# When will we get a Dark Angels + Space Wolves HH story.



## Angel of Blood (Aug 18, 2010)

So I'm wondering how long we're going to have to wait until we get a novel/novella/short story that depicts the Dark Angels reinforcing the Wolves at Alaxxes. Personally not a fan of the story technique of having an event like that happen between novels and having to wait who knows how long till you'll get to find out about it. 

Just all of a sudden, hey look Russ is at Terra, because it fits my story, I'll just make a vague allusion to the First Legion coming to their aid and then find an excuse for the Legion to leave Terra again before the Seige. Sigh.


----------



## Forward Assist (Aug 26, 2013)

It's a shame the Lion and the Wolf feud hasn't been explored in the story line yet. I wonder if we'll see the Rout and the First dropping into combat amongst the breaking traitor legions at Terra, the Lion seeking out Russ in the aftermath and plunging a sword into his heart for delaying their return.


----------



## Malus Darkblade (Jan 8, 2010)

Angel of Blood said:


> So I'm wondering how long we're going to have to wait until we get a novel/novella/short story that depicts the Dark Angels reinforcing the Wolves at Alaxxes. Personally not a fan of the story technique of having an event like that happen between novels and having to wait who knows how long till you'll get to find out about it.
> 
> Just all of a sudden, hey look Russ is at Terra, because it fits my story, I'll just make a vague allusion to the First Legion coming to their aid and then find an excuse for the Legion to leave Terra again before the Seige. Sigh.


https://twitter.com/wraightc/status/459766135769288704


----------



## Child-of-the-Emperor (Feb 22, 2009)

Angel of Blood said:


> Just all of a sudden, hey look Russ is at Terra, because it fits my story, I'll just make a vague allusion to the First Legion coming to their aid and then find an excuse for the Legion to leave Terra again before the Seige. Sigh.


I'm really, really dubious of any one of the authors being able to justify Russ's decision to abandon Terra after making it back long before Horus arrived. It seems that the Wolf King's intention is to directly attack Horus, so our best guess at the moment is that he does so, fails miserably and then somehow can't make it back to Terra. 

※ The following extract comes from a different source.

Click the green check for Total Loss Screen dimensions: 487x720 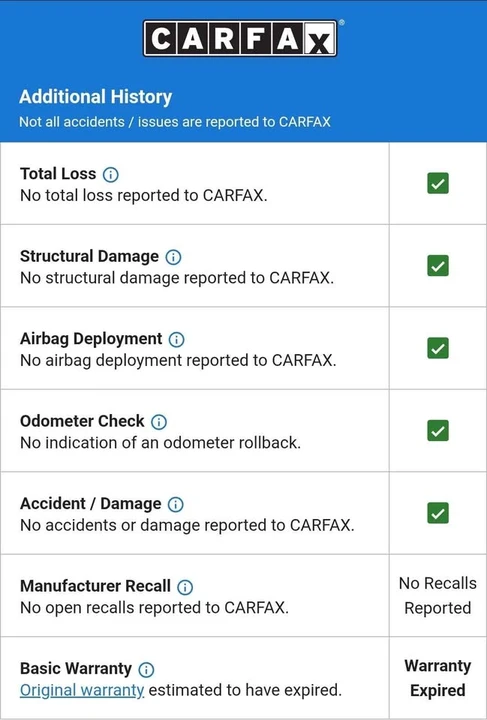(x=438, y=183)
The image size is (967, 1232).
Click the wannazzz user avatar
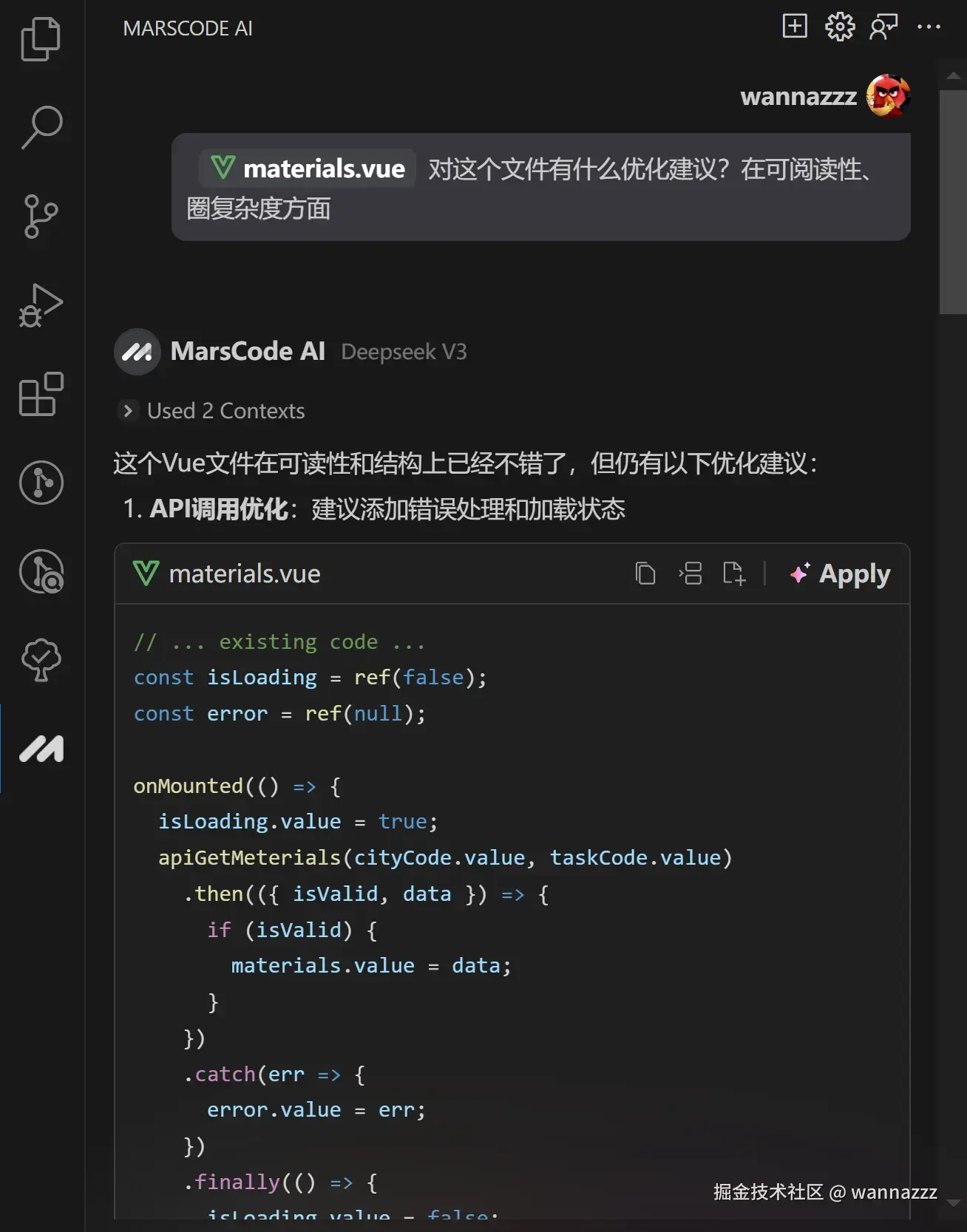coord(888,96)
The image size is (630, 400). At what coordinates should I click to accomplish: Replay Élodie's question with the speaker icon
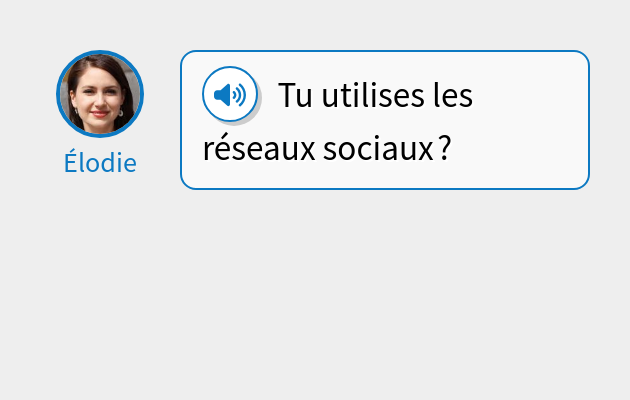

On that note, it didn't help that Russ was shoehorned into _Vengeful Spirit_ and provided the (ludicrous) reason for the suicide mission of the Knights Errant (a group painstakingly recruited and trained - which would have only set the scene for another ludicrous suicide mission by Russ and the Wolves later on). :headbutt:

I'm also slightly disappointed the "aid from an unexpected quarter" turned out to be the First Legion. :laugh:



Malus Darkblade said:


> https://twitter.com/wraightc/status/459766135769288704


That's good news though.


----------



## Stephen74 (Oct 1, 2010)

I'm not really interested in hearing about 'legions'. So far when a legion has been done for the sake of doing a legion its been horrible reading that doesn't actually fit with what's been said elsewhere. Heresy books should be about the heresy only, not filler opportunities for boring legions. 

I'd also prefer a bit more order to the books and a lot less random irrelevant crud.


----------



## Khorne's Fist (Jul 18, 2008)

Angel of Blood said:


> then find an excuse for the Legion to leave Terra again before the Seige. Sigh.


This drove me mad reading it. The fluff has always been that they were delayed by the AL, and Horus took the gamble of facing his father because he got word that they had broken out and would reinforce Terra alongside the DA fairly soon, swinging the battle in favour of the loyalists.

Now it's that they made it to Terra in pretty good shape all things considered, but left again on a suicide mission. It just doesn't make sense. It also begs the question of where did the DA elements go, instead of heading to Terra with the Wolves. They were separated from the rest of of their legion by the Ruinstorm, so there really should be nowhere else for them to head for.



Forward Assist said:


> It's a shame the Lion and the Wolf feud hasn't been explored in the story line yet. I wonder if we'll see the Rout and the First dropping into combat amongst the breaking traitor legions at Terra, the Lion seeking out Russ in the aftermath and plunging a sword into his heart for delaying their return.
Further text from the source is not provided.